Show each line of the records below that contains the word "icon", copied in full. Case counts.

* Raw data:
+ + + + +

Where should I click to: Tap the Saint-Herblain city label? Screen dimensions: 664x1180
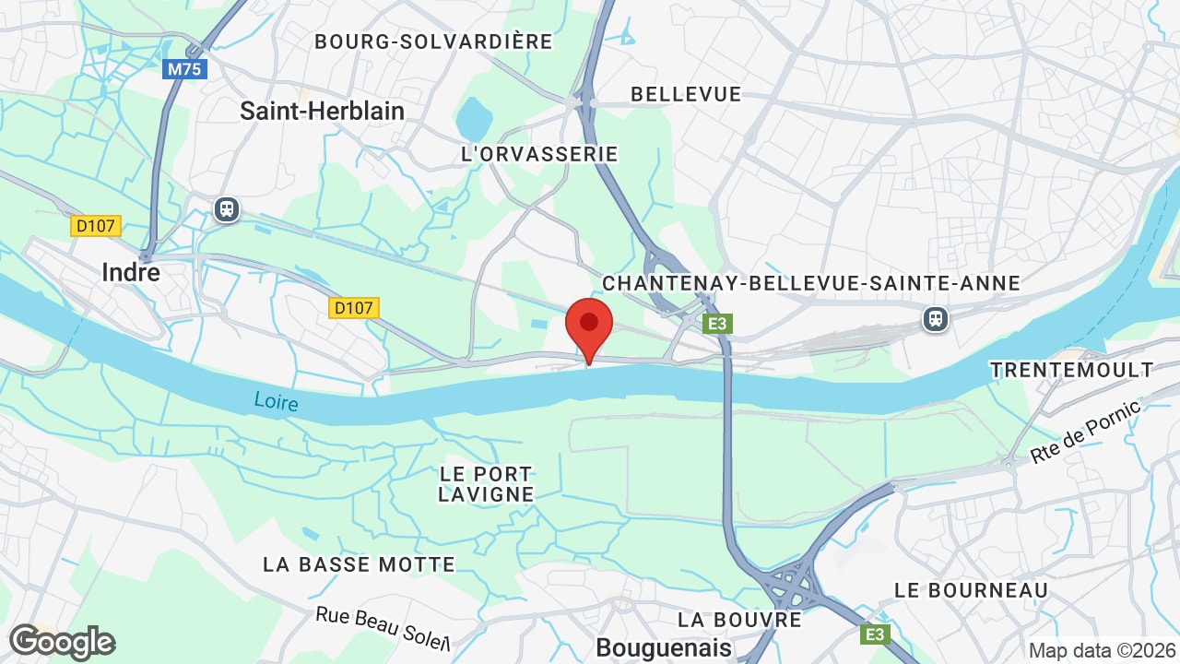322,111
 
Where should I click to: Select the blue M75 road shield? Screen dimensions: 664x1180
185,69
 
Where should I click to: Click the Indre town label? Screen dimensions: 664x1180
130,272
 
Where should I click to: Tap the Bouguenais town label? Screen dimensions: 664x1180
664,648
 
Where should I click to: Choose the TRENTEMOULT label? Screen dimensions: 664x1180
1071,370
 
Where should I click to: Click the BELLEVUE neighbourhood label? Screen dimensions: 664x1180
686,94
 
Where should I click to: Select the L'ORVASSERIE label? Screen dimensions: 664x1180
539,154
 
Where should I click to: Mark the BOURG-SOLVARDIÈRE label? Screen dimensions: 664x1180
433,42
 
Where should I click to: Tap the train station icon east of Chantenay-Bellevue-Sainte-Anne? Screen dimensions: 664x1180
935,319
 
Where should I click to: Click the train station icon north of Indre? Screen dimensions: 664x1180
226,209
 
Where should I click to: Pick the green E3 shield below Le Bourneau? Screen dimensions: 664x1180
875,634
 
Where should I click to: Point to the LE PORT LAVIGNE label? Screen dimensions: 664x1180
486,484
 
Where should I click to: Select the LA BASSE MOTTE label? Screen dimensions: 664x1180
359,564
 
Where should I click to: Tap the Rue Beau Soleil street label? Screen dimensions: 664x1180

+ + + + +

* Answer to this exercise:
Where should I click to: Tap the train station icon east of Chantenay-Bellevue-Sainte-Anne? Screen dimensions: 664x1180
Where should I click to: Click the train station icon north of Indre? Screen dimensions: 664x1180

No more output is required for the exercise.